Il semble en effet que la louable volonté des employeurs de favoriser le bonheur professionnel de leurs employés se heurte aujourd’hui à bien des préjugés. En effet, prisonniers d’une vision erronée, de nombreux patrons persistent à ne voir dans le travail de leurs subordonnés que des tâches rébarbatives dont ces derniers ne s’acquittent – de mauvaise grâce – qu’en raison de contreparties extérieures au travail. En caricaturant à peine, nombre d’employeurs continuent de penser que les salariés n’aiment pas leur travail et qu’ils ne se lèvent le matin que pour toucher le salaire qu’ils perçoivent en contrepartie de leur peine. Or, si cette conception pouvait se comprendre à l’époque du taylorisme – et encore… –, elle est aujourd’hui parfaitement erronée. En réalité, les salariés attendant de leur travail bien autre chose qu’une rémunération. Ils veulent, conformément au discours managérial qui a valorisé leur esprit d’initiative, leur autonomie et leur créativité, trouver leur plaisir dans le travail lui-même. Si bien qu’ils voient dans les mesures prises par leurs employeurs, au mieux des gadgets sans véritable importance, au pire des écrans de fumées destinés à masquer une dégradation de leur travail réel. Parfois, ils ressentent même une forme de honte et de colère face à des initiatives qu’ils jugent infantilisantes. Un syndicaliste d’un certain âge me confiait ainsi sa sidération devant ce triomphe apparent de ce qu’il qualifiait de « maternalisme » en référence bien sûr à l’ancien paternalisme. “On nous considère comme des enfants que l’on peut consoler avec des joujoux et qui ne demandent rien d’autre que d’aller se réfugier dans les jupes de leur entreprise”, enrageait-il…
Le bonheur au travail serait donc l’objet d’un immense malentendu ?
Effectivement car lorsque l’on réduit le bonheur professionnel à une forme de bien-être, de confort et de protection, on méconnaît les ressorts profonds du bonheur humain. Piégés par l’extension à l’infini des bienfaits de l’État Providence, nous en sommes en effet venus à penser que le bonheur se confond avec la sécurité. Or, comme l’avait bien perçu et exprimé Jean de La Fontaine dans sa fable sur “le loup et le chien”, il n’est pas sûr du tout qu’il en soit ainsi. Certaines études récentes réalisées dans des disciplines aussi variées que l’éthologie, la neuropsychologie ou la sociologie du travail tendent même à démontrer le contraire.
Il semblerait même que le goût du risque soit une loi du vivant.

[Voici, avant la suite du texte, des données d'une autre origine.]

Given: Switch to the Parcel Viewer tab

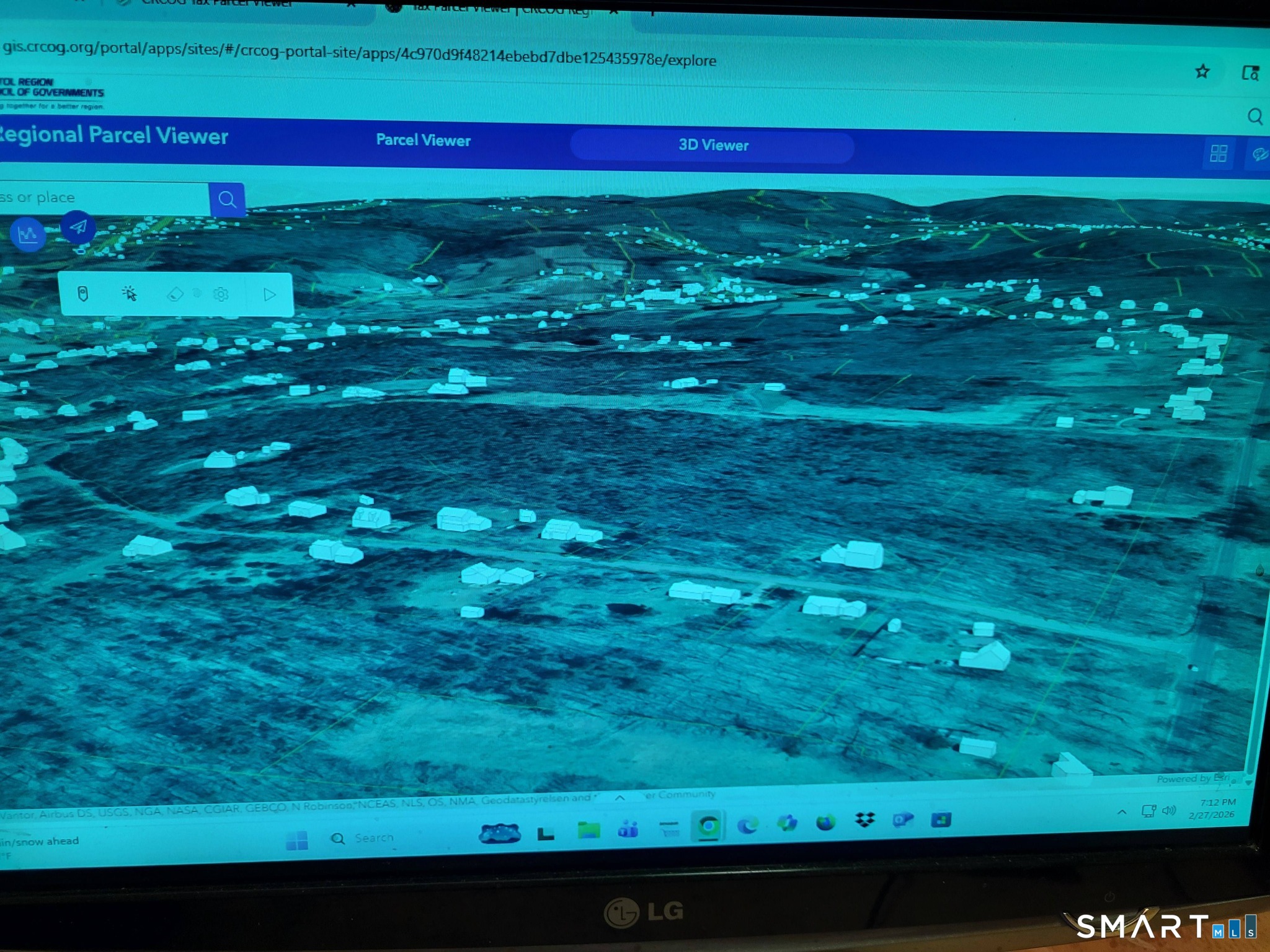Looking at the screenshot, I should [423, 140].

À l’occasion d’une récente étude publiée par la revue Science et portant sur les éléphants, des chercheurs britanniques ont ainsi démontré que mener une vie libre et aventureuse est meilleur pour la santé (4). Le professeur Ros Clubb et ses collègues ont étudié le cas de 786 éléphants d’Afrique et d’Asie vivant dans des zoos européens. Puis ils les ont comparés à leurs congénères vivant en liberté au Kenya et en Birmanie. Or, il en ressort que les éléphants choyés dans des zoos par une armada de soigneurs et de vétérinaires ont une espérance de vie bien inférieure à celles de leurs congénères affrontant les nombreux dangers de la vie sauvage : 19 ans contre 42 ans pour les éléphants d’Asie et 17 ans contre 56 pour ceux d’Afrique ! Et d’en conclure que si la loi de la jungle n’est pas sans danger, il faut aussi se défier des environnements hyperprotégés, dépourvus de risques et de défis, parce que ceux-ci contribuent à nous tenir non seulement en éveil mais aussi en vie !
Vous me permettrez toutefois de remarquer que les salariés de l’entreprise ne sont pas des éléphants…
Bien sûr, mais justement, il leur est d’autant plus essentiel d’exercer leur libre arbitre, de faire des choix et de vivre de nouvelles expériences ! C’est là une nécessité vitale, d’ailleurs bien perçue par le philosophe Paul Ricœur qui voit dans “l’amputation du pouvoir d’agir” l’une des principales causes de souffrance chez l’homme (5) .
D’ailleurs certains dirigeants excellent à tirer parti de ces observations. Ainsi de Tony Hsieh PDG de Zappos – entreprise américaine de vente en lignes de chaussures pesant plus d’un milliard de dollars – qui explique avoir “mis au cœur de ses préoccupations, le bonheur de ses clients bien sûr, mais aussi celui de ses employés”. Mais certainement pas en recourant aux gadgets habituels ! De façon plus exigeante et conséquente, il estime en effet que le bonheur résulte avant tout, pour les individus, de quatre éléments : la maîtrise de leur destinée, la conscience de progresser, la qualité des relations nouées et le sentiment de participer à une œuvre qui les dépasse.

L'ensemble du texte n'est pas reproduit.